# shyness/jittery - normal?



## Kathryne (Jun 5, 2007)

Hi there.  

I'm new here - but I have a few questions about my Ratties. :?: 

Since I've got them home yesterday and set up their cage,
they've been acting lethargic. I imagine that's because I look
at them mostly when my light's on (I can hear them running
around at night!). 

The friend I got both of them from (both PEW males,
5 weeks old.  ), has been handling them since they 
were just tiny babies... So when I pick them up they 
don't bite me or anything... They just don't seem 
happy to go! >.<

I was wondering wether or not that was normal ... and
curious wether they'll eventually warm up to me. :x
Usually when I handle them they make a straight dart up
to my shoulder (which is awfully cute) .. and they
seem pretty happy to stay there. 

Maybe I'm just worrying for no reason! lol ..
I'm still so new at this ... >.<  

~ Kathryne


----------



## Kathryne (Jun 5, 2007)

Here are both of them.


----------



## lilspaz68 (Feb 24, 2007)

Babies in a new potentially scary situation (new home, new smells, nothing familiar to them) will often freeze and even shiver with nerves. Then there's the dart to the shoulder. Let them sit there if thats where they will relax. Eventually they will get used to you and start to slide down and explore. Its much worse when the rat won't even come near you, so you're already a step ahead. 

Oh dear! Is this the cage you have them in? 








This cage will barely hold 1 adult and will be fine as a temporary cage but they will need something much bigger soon especially as boys grow big much faster.

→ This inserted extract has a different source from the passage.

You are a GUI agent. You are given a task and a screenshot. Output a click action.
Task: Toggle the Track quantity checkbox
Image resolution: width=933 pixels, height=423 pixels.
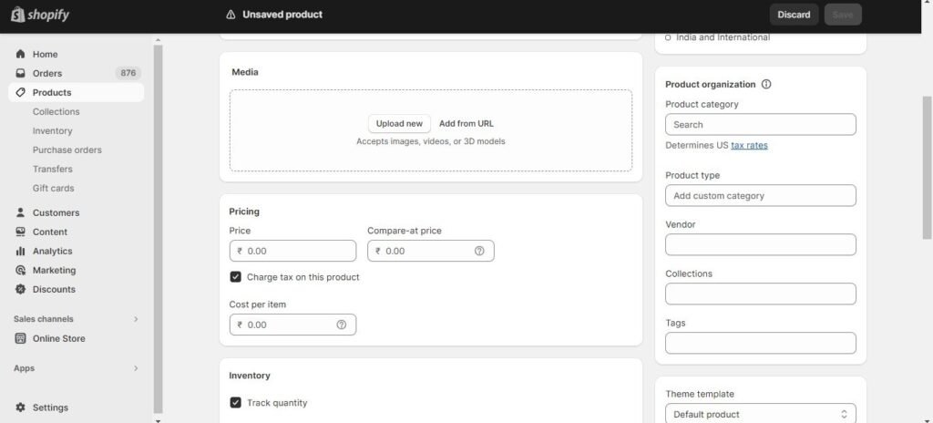[x=236, y=403]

Punch in the dimensions of this cage or a cage you are thinking of buying into this rat cage calculator

http://www.fancy-rats.co.uk/information/habitat/cagecalculator/


----------



## Kathryne (Jun 5, 2007)

Thank you for reassuring me lil'. 

And yes - as soon as I get some more money I'll be
able to buy them a bigger cage.
Thanks for the link. ^^


----------



## d00mg1rl (Jun 27, 2007)

I think a cage that size is fine to keep rats in providing they get plenty of out of cage time to exercise


----------